## THE REQUEST
Format the lines of the data below as a numbered list, leaving out any blank lines. Omit the pictures from your answer.
·····
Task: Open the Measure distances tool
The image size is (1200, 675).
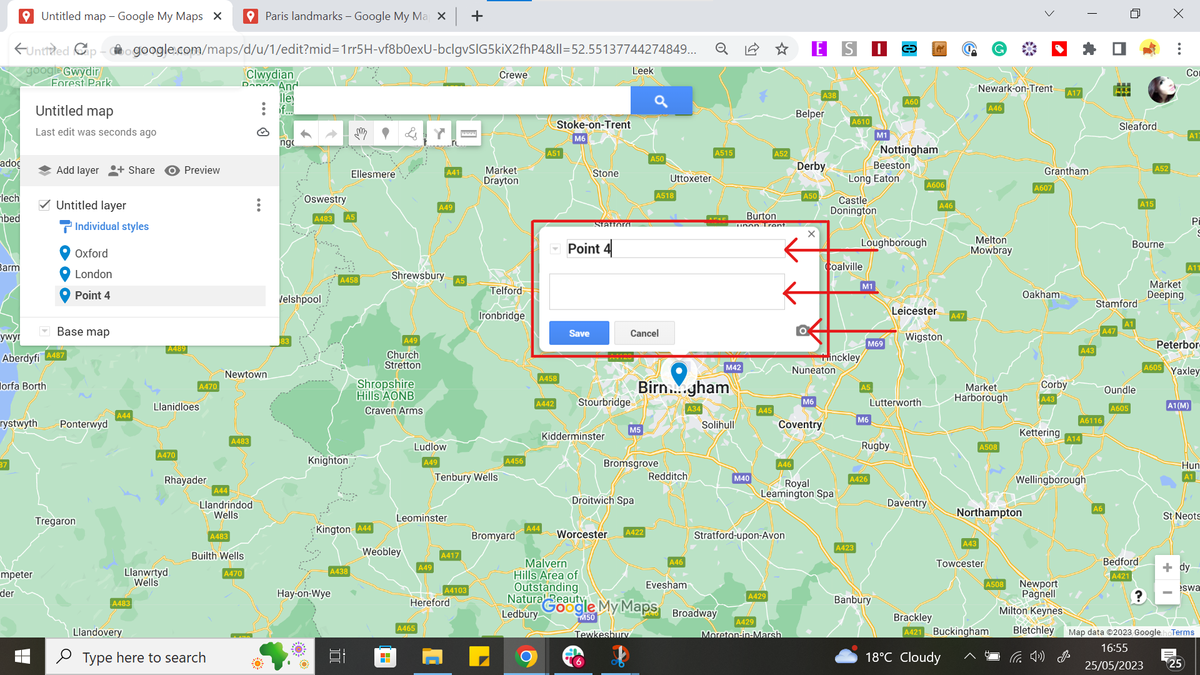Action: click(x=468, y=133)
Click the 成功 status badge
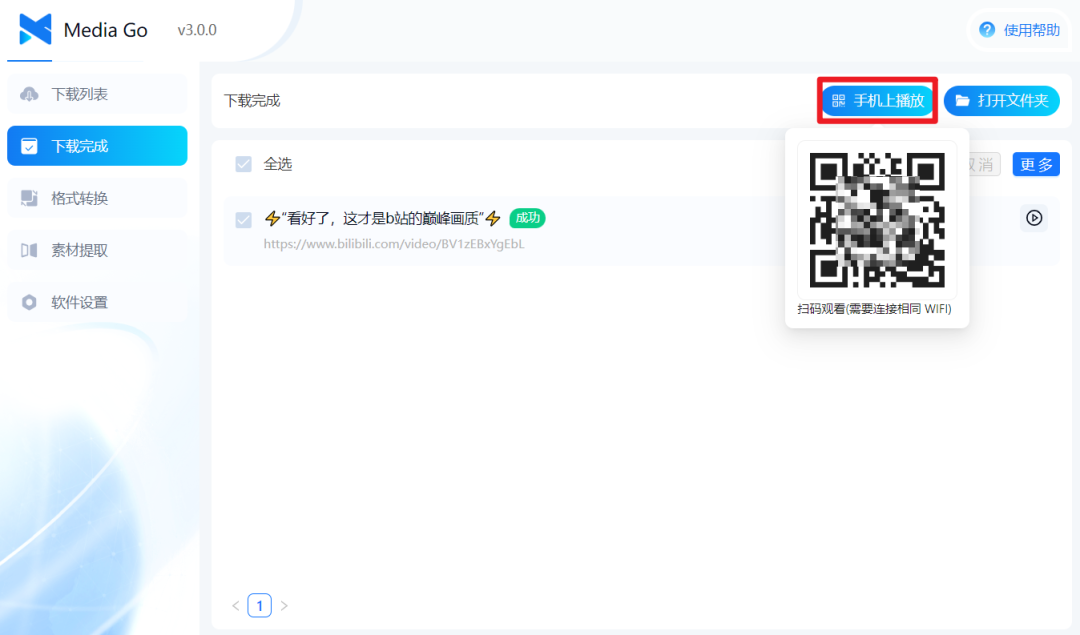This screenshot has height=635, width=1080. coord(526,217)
·····
## FINISHED ANSWER
1. Task: Open the Measure distances tool
2. The image size is (1200, 675).
3. Action: click(x=468, y=133)
4. Click the 成功 status badge
5. This screenshot has height=635, width=1080. coord(526,217)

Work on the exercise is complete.